Authored by fhahn on Jan 25 2022, 6:53 AM.

Details

Summary

This patch extends the available-value logic to detect loads
of pointer-selects that can be replaced by a value select.

For example, consider the code below:

loop:
  %sel.phi = phi i32* [ %start, %ph ], [ %sel, %ph ]
  %l = load %ptr
  %l.sel = load %sel.phi
  %sel = select cond, %ptr, %sel.phi
  ...

exit:
  %res = load %sel
  use(%res)

The load of the pointer phi can be replaced by a load of the start value
outside the loop and a new phi/select chain based on the loaded values,
as illustrated below

  %l.start = load %start
loop:
  sel.phi.prom = phi i32 [ %l.start, %ph ], [ %sel.prom, %ph ]
  %l = load %ptr
  %sel.prom = select cond, %l, %sel.phi.prom
  ...
exit:
  use(%sel.prom)

This is a first step towards alllowing vectorizing loops using common libc++
library functions, like std::min_element (https://clang.godbolt.org/z/6czGzzqbs)

#include <vector>
#include <algorithm>

int foo(const std::vector<int> &V) {
    return *std::min_element(V.begin(), V.end());
}

Diff Detail

Event Timeline

fhahn created this revision.Jan 25 2022, 6:53 AM
fhahn requested review of this revision.Jan 25 2022, 6:53 AM
Herald added a project: Restricted Project. · View Herald TranscriptJan 25 2022, 6:53 AM

@fhahn This really looks like an extension of full redundancy elimination. If we had the select expressed as a phi/branch pattern, wouldn't we be able to determine the value is fully available and do SSA construction to propagate the loaded value? If so, then this feels like a case where we should extend the fully available logic and SSA construction in FRE rather than add a parallel transform.
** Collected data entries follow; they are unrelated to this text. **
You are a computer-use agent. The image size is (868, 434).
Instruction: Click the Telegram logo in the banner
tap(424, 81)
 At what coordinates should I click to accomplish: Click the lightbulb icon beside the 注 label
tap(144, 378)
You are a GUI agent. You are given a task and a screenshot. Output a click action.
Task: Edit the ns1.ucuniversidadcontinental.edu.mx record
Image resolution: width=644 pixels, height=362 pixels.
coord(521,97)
(p.s. I might be missing something obvious. Writing this in a hurry to get you any response at all due to personal life craziness atm.)

fhahn updated this revision to Diff 404028.Jan 28 2022, 8:03 AM

@fhahn This really looks like an extension of full redundancy elimination. If we had the select expressed as a phi/branch pattern, wouldn't we be able to determine the value is fully available and do SSA construction to propagate the loaded value? If so, then this feels like a case where we should extend the fully available logic and SSA construction in FRE rather than add a parallel transform.
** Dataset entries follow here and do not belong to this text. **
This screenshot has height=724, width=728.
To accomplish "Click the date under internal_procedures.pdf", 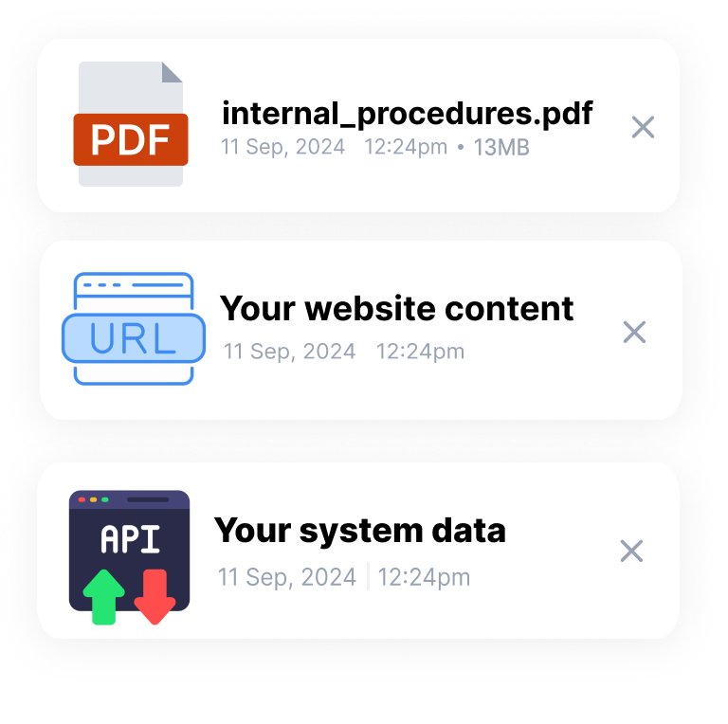I will [282, 148].
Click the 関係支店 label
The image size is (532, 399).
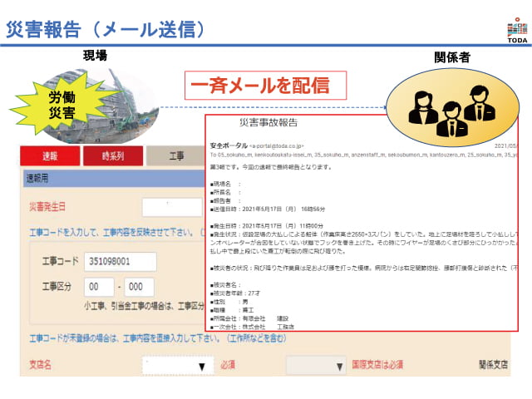pos(493,364)
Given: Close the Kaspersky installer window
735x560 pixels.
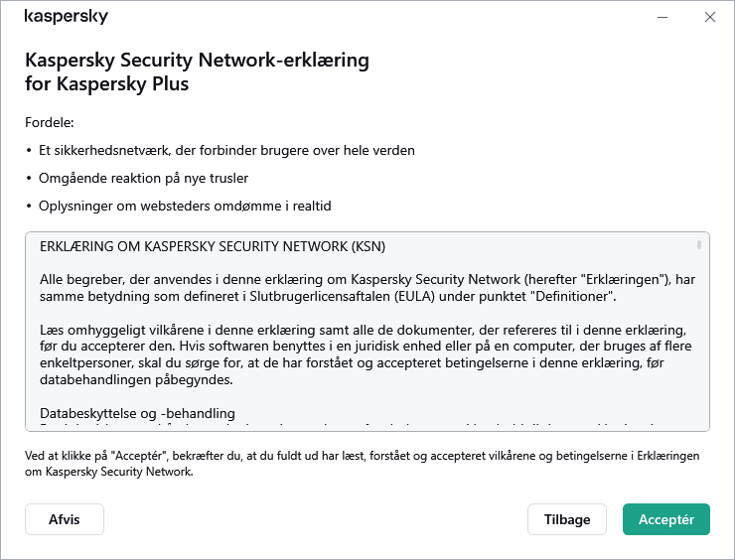Looking at the screenshot, I should [709, 17].
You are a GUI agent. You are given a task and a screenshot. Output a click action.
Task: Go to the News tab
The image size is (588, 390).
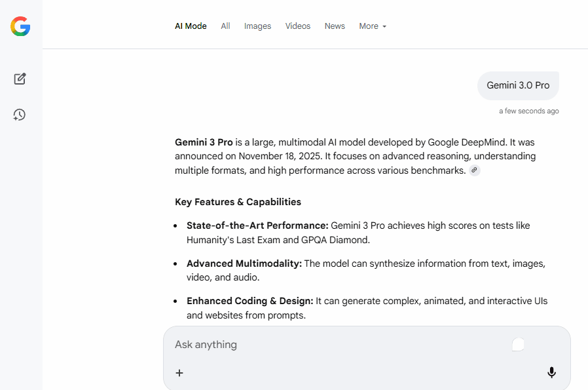point(335,26)
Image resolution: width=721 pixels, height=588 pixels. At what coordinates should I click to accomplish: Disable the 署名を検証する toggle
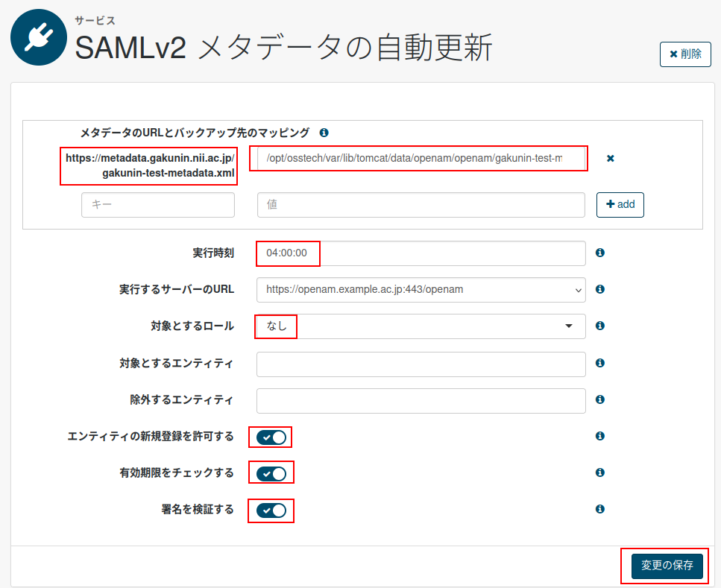(x=270, y=510)
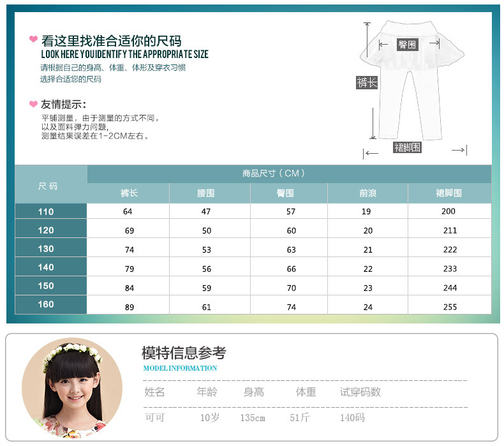The height and width of the screenshot is (446, 504).
Task: Select the 尺码 header cell in the table
Action: point(48,186)

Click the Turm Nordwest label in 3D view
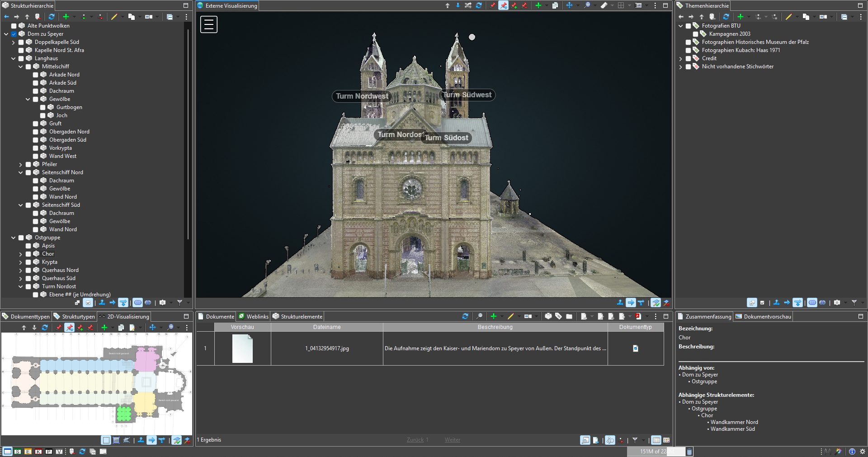coord(362,96)
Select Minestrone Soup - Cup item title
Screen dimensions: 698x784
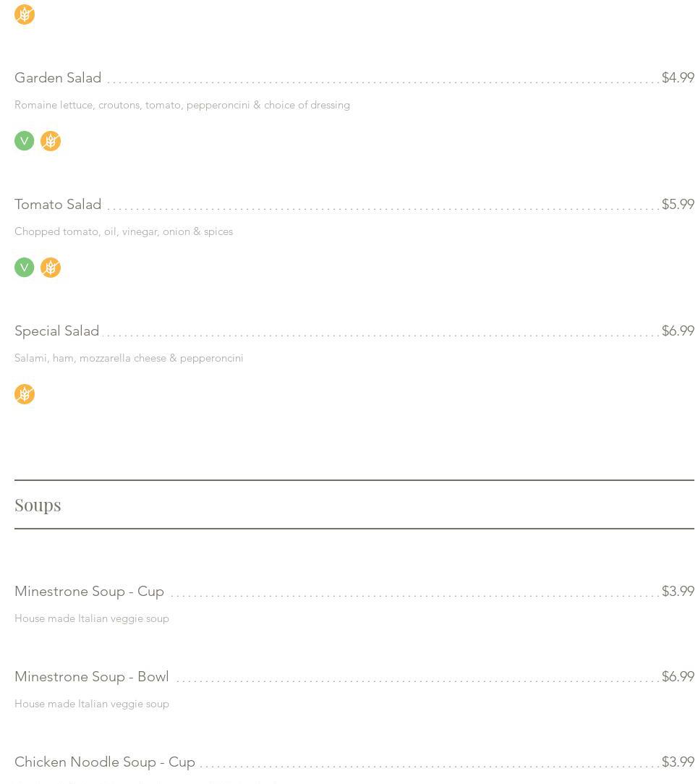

(p.s. I might be missing something obvious. Writing this in a hurry to get you any response at all due to personal life craziness atm.)

Thanks! It seems like this indeed fits rather nicely into the available-value logic. I updated the patch to introduce a new SelectVal to AvailableValueInBlock and create those nodes as needed, together with the required materialization code.

This version does not replace the load outside the loop of the pointer-select for now. But that might be also be do-able separately by teaching the available value analysis to replace the load %res with the select %0 in the code below.

define i32 @src(i32* %ptr, i32* %end) {
entry:
  %start.ptr = getelementptr inbounds i32, i32* %ptr, i64 1
  %l.2.pre = load i32, i32* %ptr, align 4
  br label %loop

loop:                                             ; preds = %loop, %entry
  %l.2 = phi i32 [ %l.2.pre, %entry ], [ %0, %loop ]
  %ptr.iv = phi i32* [ %start.ptr, %entry ], [ %ptr.iv.next, %loop ]
  %min.ptr = phi i32* [ %ptr, %entry ], [ %min.select, %loop ]
  %l.1 = load i32, i32* %ptr.iv, align 4
  %cmp.i.i.i = icmp ult i32 %l.1, %l.2
  %0 = select i1 %cmp.i.i.i, i32 %l.1, i32 %l.2
  %min.select = select i1 %cmp.i.i.i, i32* %ptr.iv, i32* %min.ptr
  %ptr.iv.next = getelementptr inbounds i32, i32* %ptr.iv, i64 1
  %ec = icmp eq i32* %ptr.iv.next, %end
  br i1 %ec, label %exit, label %loop

exit:                                             ; preds = %loop
  %res = load i32, i32* %min.select, align 4
  ret i32 %res
}
fhahn retitled this revision from [GVN] Support loop load PRE through pointer select. to [GVN] Support load of pointer-select to value-select conversion..Jan 28 2022, 8:05 AM
fhahn edited the summary of this revision. (Show Details)
reames accepted this revision.Jan 31 2022, 12:05 PM

This wasn't quite what I'd expected, but this approach appears to be workable, if not fully generic.

The fully generic result I was expecting was for you to generalize the available block mechanism into a mapping per address of availability per block plus a side structure to remember the address translation. (We implicitly already have the later for phi nodes, but we'd have to track it explicitly for selects.)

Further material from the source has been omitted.